Rows of pointing data:

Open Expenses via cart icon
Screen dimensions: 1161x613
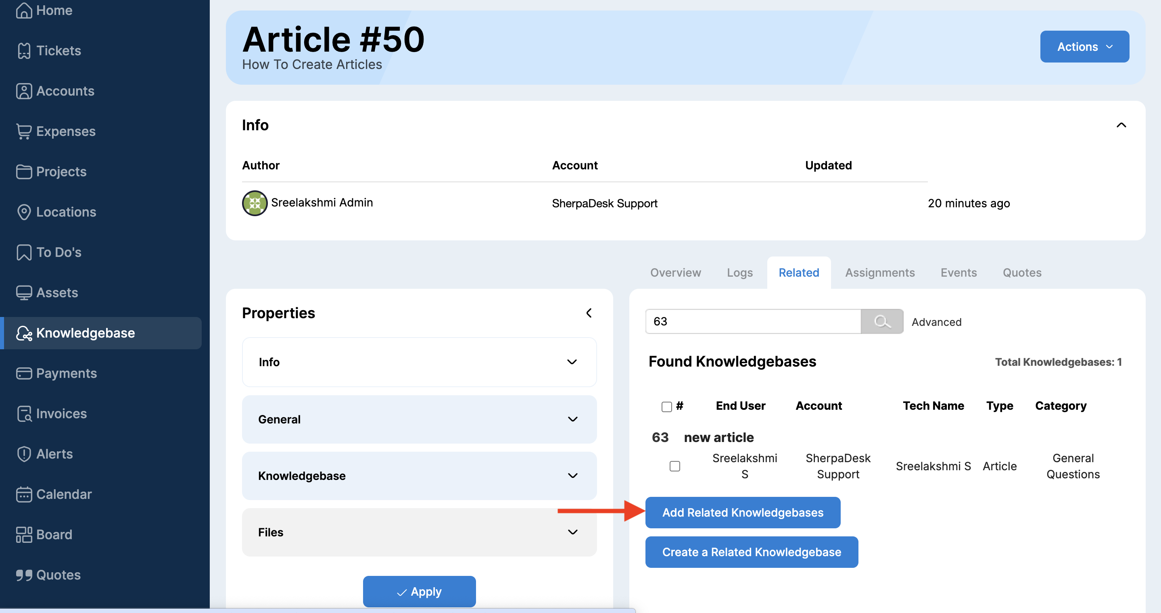tap(24, 131)
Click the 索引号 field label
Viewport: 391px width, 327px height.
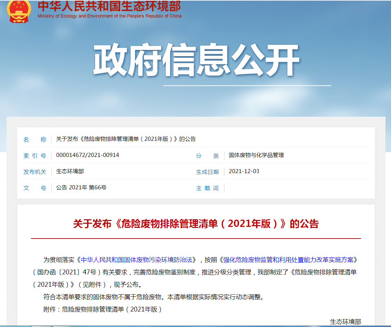tap(34, 156)
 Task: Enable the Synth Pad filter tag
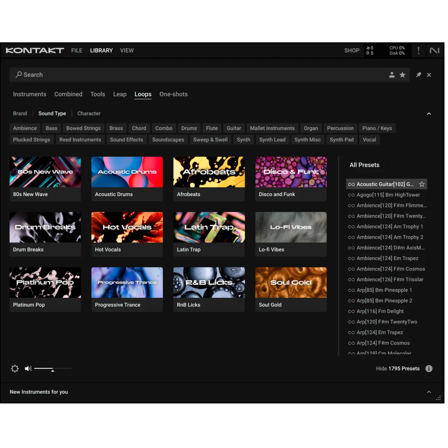[341, 140]
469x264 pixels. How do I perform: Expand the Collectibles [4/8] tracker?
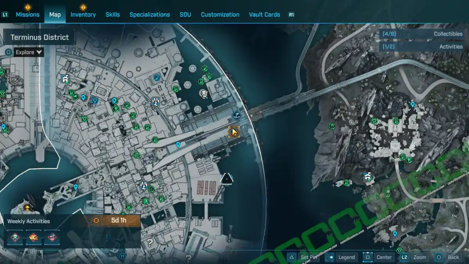(x=422, y=34)
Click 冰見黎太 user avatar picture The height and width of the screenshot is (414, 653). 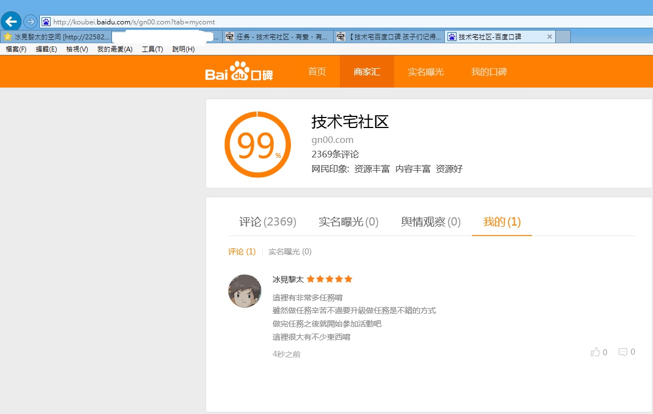pyautogui.click(x=245, y=291)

**Prompt**
Rewrite the items from the line containing "Click the 索引号 field label" through the line containing "(x=422, y=34)", switching "Enable" to "Turn on" and changing nothing else. Return only those lines and omit the pictures.

**The reply**
Click the 索引号 field label
Viewport: 391px width, 327px height.
tap(34, 156)
 Task: Turn on the Synth Pad filter tag
[341, 140]
469x264 pixels. How do I perform: Expand the Collectibles [4/8] tracker?
(x=422, y=34)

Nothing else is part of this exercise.